[[ Exercise data, beginning ]]
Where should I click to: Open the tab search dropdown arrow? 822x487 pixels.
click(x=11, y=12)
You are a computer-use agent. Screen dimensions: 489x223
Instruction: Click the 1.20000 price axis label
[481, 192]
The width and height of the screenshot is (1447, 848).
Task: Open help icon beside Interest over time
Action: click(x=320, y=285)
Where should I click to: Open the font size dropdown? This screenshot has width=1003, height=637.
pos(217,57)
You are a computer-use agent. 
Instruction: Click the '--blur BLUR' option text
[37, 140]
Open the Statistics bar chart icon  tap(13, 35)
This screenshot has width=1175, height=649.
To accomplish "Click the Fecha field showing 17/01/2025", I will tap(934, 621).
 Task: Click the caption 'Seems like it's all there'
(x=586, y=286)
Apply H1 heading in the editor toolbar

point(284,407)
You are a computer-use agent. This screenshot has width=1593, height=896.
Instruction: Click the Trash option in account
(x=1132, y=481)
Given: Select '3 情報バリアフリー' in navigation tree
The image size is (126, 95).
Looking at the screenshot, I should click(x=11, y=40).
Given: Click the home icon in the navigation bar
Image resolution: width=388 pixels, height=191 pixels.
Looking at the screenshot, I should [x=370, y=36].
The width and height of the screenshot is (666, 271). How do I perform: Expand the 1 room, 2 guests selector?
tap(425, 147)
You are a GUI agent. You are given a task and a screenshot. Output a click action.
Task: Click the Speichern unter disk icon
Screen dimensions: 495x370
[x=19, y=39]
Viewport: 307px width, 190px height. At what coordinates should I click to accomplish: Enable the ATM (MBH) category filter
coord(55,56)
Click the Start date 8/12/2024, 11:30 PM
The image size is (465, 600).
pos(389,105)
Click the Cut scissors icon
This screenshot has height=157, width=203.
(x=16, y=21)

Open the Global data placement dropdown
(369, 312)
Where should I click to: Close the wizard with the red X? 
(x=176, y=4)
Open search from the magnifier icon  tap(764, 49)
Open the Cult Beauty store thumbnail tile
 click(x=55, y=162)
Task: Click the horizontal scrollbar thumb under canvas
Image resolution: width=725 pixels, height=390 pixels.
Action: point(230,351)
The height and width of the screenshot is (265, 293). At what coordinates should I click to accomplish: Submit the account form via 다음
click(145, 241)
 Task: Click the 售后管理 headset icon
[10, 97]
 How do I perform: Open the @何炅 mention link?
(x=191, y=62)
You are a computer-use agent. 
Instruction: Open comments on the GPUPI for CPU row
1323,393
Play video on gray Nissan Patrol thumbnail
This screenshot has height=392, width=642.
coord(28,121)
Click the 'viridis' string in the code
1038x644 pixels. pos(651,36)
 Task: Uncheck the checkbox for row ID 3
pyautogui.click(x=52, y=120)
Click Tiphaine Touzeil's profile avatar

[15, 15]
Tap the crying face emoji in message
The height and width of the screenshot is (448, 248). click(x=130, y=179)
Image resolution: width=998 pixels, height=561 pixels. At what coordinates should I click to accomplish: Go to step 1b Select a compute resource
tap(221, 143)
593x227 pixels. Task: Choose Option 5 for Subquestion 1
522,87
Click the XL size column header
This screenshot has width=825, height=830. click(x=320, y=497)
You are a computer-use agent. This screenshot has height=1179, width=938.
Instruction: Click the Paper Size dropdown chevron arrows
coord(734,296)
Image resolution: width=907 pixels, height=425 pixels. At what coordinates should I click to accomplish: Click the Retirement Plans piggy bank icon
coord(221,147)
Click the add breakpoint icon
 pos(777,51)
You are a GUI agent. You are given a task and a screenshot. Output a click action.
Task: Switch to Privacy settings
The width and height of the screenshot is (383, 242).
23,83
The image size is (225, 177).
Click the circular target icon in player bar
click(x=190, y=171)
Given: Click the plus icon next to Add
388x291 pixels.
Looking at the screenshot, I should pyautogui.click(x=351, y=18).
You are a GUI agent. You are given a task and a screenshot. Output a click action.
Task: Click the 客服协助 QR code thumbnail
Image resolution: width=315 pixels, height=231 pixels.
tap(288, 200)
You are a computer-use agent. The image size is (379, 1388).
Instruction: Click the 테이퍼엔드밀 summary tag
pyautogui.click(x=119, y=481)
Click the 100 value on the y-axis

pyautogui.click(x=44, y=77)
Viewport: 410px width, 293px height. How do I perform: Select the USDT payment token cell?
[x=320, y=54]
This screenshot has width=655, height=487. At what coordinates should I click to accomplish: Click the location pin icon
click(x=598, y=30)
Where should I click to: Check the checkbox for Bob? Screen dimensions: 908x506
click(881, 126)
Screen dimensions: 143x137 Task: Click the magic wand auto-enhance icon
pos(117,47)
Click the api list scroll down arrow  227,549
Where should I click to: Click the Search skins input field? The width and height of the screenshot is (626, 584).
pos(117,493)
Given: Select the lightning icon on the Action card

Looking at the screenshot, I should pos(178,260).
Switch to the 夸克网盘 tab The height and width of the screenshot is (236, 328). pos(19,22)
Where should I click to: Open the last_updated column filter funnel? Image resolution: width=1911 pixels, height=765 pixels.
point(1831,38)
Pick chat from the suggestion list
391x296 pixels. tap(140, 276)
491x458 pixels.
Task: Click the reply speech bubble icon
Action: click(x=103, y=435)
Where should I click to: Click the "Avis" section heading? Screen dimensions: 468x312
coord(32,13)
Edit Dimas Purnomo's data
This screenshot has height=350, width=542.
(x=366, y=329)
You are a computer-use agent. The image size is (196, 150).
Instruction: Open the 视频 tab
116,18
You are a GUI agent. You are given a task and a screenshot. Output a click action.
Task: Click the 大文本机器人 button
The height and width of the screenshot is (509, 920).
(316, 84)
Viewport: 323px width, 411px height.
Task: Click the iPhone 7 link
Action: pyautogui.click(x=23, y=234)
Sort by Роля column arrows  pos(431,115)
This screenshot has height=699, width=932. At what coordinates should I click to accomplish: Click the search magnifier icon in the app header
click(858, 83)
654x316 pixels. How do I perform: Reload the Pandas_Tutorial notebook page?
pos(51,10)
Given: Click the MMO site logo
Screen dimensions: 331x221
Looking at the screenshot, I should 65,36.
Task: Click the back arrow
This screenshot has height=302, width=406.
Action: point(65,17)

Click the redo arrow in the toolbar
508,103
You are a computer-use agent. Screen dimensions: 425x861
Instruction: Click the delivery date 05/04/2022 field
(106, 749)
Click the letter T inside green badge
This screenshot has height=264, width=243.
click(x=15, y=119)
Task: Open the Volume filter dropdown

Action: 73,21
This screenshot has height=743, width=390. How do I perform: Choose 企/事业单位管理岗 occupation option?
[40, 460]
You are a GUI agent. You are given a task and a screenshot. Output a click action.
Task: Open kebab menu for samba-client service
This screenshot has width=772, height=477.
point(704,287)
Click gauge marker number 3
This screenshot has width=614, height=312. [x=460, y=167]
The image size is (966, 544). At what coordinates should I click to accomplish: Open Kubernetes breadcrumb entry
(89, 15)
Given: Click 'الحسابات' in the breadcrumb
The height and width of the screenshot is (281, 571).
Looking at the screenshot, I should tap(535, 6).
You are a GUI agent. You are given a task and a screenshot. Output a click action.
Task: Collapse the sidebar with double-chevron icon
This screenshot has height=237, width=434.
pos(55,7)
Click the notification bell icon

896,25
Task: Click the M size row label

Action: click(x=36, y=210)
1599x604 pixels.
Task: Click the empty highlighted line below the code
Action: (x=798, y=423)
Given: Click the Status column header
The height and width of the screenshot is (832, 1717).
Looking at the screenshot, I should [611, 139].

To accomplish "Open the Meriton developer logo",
[[ Exercise data, end ]]
### Task goal:
State how many lines in the preceding material contain the word "logo", and give nothing else.

### Your solution:
2